◆ Consignes ◆
(a) Recopiez tout le passage du texte sur l'attention, depuis « Malmenée en ces » jusqu'à « en 15 points! ».
(b) Expliquez en une à trois phrases pourquoi, d'après le texte sur l'attention, la première étape pour la préserver consiste à prendre connaissance de ses mécanismes.
(c) Reprenez le texte sur l'attention à la suite de sa dernière phrase.

◆ Texte présenté ◆
'''
Malmenée en ces temps de sursollicitation, l’attention est pourtant essentielle à notre efficacité cognitive, qu’il s’agisse de faire de nouveaux apprentissages ou simplement d’accomplir plusieurs de nos tâches quotidiennes. Pour la préserver et la cultiver, une première étape consiste à prendre connaissance de ses étonnants mécanismes pour pouvoir identifier les facteurs sur lesquels on peut agir et ceux pour lesquels il vaut mieux lâcher prise. Décryptons-la en 15 points!
'''
◆ Lignes de données ◆
'''
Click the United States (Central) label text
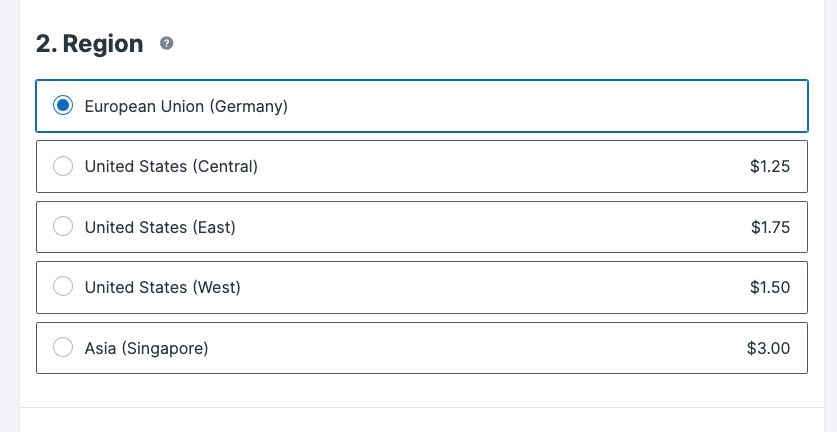Image resolution: width=837 pixels, height=432 pixels. click(x=171, y=167)
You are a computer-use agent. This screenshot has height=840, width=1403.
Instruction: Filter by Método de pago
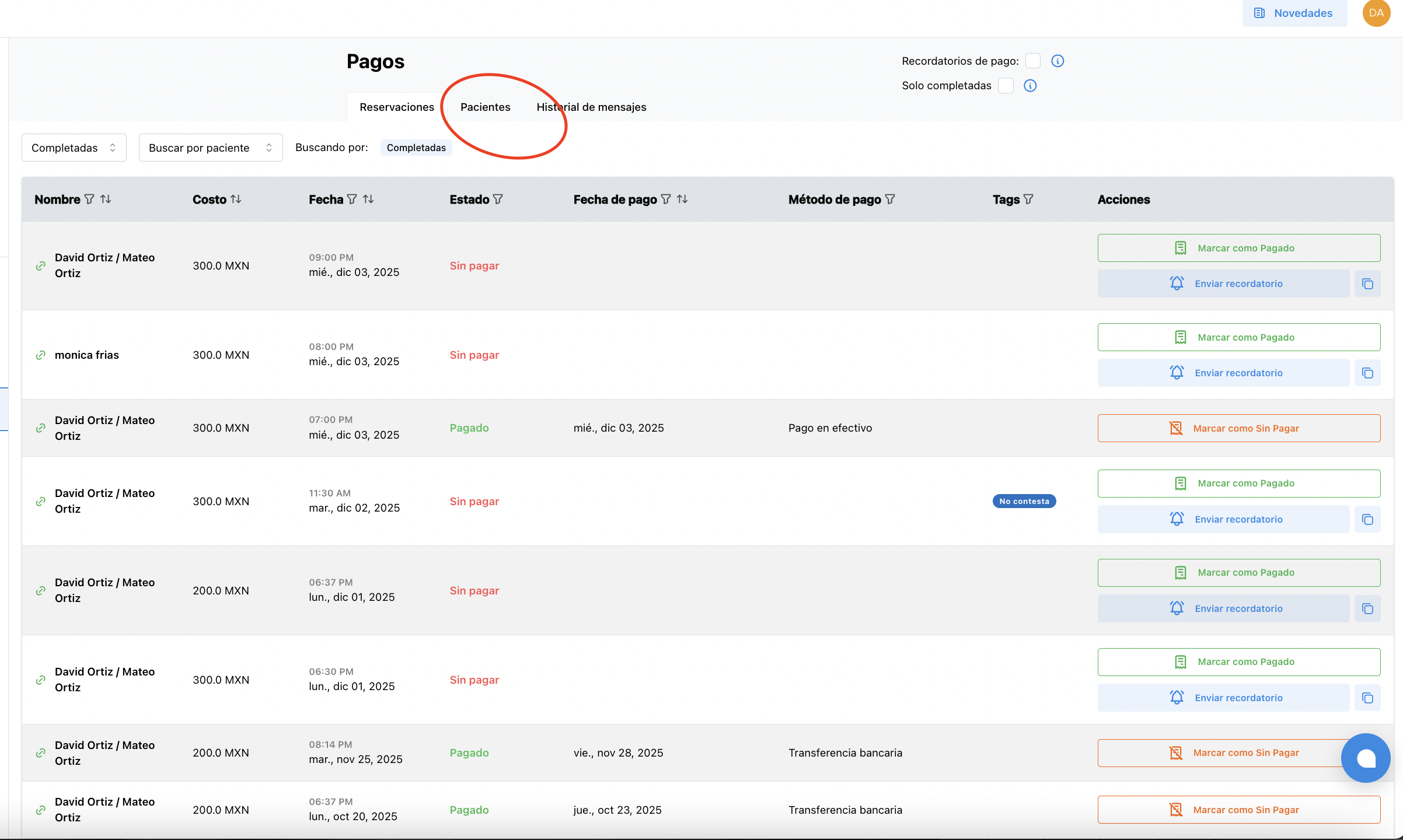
'''
◆ Résultats par consigne ◆
(a)
Malmenée en ces temps de sursollicitation, l’attention est pourtant essentielle à notre efficacité cognitive, qu’il s’agisse de faire de nouveaux apprentissages ou simplement d’accomplir plusieurs de nos tâches quotidiennes. Pour la préserver et la cultiver, une première étape consiste à prendre connaissance de ses étonnants mécanismes pour pouvoir identifier les facteurs sur lesquels on peut agir et ceux pour lesquels il vaut mieux lâcher prise. Décryptons-la en 15 points!

(b) Connaître les mécanismes de l'attention permet d'identifier les facteurs sur lesquels on peut agir et ceux pour lesquels il vaut mieux lâcher prise. C'est ainsi qu'on peut la préserver et la cultiver.

(c)
- De l’« aperception » à l’« attention ». C’est le philologue allemand Gottfried Wilhelm Leibniz, précurseur de la psychologie, qui, au XVIIesiècle, donne un statut scientifique à l’attention en proposant le concept d’« aperception », une perception qui s’accompagne de réflexion et de conscience, par opposition à la simple perception. En 1890, le fondateur de la psychologie américaine, William James, propose une définition de l’attention qui fera école, la décrivant comme « la prise de possession par l’esprit, sous une forme claire et vive, d’un objet ou d’une suite de pensées parmi plusieurs qui semblent possibles […] [impliquant] le retrait de certains objets, afin de traiter les autres plus efficacement […] ». Cette définition rejoint celle de l’approche cognitive d’aujourd’hui, et déjà à l’époque, James affirme que l’éducation « par excellence » est celle qui développe ces facultés consistant à stabiliser son attention.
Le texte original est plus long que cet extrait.